* **What is asked**
Can you retype, character for character, the lines from the one containing "Expand the HR" through the one containing "[x=675, y=46]", with both of those lines included?

BEGIN Provided records

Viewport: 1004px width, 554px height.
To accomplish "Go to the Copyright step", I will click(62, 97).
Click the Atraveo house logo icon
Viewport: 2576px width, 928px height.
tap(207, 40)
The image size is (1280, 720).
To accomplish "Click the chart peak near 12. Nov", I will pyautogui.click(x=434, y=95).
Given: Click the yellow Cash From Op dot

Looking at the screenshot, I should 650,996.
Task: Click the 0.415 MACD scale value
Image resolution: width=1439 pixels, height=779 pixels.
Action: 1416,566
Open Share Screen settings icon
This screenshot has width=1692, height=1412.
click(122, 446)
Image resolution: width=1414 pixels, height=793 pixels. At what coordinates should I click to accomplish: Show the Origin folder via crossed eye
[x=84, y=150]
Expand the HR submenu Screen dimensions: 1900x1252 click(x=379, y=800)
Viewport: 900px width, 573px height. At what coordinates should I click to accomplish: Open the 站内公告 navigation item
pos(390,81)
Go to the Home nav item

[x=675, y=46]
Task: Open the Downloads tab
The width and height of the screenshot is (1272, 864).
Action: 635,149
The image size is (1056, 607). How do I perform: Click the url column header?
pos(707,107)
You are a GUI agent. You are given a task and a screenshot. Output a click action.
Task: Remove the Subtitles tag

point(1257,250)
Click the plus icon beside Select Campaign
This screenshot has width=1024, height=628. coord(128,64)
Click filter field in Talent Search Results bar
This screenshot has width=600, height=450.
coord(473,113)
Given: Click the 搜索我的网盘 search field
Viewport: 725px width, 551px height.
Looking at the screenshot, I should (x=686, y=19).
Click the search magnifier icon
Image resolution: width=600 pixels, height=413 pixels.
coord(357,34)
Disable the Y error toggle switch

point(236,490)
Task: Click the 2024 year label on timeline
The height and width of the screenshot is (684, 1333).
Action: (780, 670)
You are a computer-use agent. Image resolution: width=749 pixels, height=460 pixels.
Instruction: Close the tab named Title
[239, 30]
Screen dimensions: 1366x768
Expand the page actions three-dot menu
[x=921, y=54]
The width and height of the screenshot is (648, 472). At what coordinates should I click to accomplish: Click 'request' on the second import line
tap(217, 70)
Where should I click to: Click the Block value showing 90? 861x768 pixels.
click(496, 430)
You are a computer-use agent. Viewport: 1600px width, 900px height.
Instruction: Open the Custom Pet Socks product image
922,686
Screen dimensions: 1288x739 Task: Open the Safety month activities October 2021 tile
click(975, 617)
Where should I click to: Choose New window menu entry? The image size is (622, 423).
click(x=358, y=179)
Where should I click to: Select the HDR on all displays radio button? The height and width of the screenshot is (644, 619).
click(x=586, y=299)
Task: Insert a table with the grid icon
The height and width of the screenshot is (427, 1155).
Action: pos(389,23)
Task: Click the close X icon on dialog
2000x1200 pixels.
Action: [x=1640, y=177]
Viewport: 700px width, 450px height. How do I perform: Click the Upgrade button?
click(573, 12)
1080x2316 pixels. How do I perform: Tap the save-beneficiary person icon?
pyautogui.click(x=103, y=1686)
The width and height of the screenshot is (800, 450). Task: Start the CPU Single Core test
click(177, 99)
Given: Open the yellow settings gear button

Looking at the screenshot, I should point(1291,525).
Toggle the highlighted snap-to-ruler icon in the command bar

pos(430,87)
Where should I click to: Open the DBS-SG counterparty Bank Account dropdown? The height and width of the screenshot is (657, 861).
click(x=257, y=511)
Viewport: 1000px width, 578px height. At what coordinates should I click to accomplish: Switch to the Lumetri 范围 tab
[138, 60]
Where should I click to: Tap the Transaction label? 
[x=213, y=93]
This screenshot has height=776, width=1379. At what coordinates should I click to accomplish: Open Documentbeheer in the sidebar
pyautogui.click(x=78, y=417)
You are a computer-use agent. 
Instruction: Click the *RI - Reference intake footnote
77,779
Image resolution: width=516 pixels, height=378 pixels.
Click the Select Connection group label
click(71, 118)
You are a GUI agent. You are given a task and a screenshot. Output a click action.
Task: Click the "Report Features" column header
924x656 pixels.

END Provided records

* **Expected output**
Expand the HR submenu Screen dimensions: 1900x1252 click(x=379, y=800)
Viewport: 900px width, 573px height. At what coordinates should I click to accomplish: Open the 站内公告 navigation item
pos(390,81)
Go to the Home nav item

[x=675, y=46]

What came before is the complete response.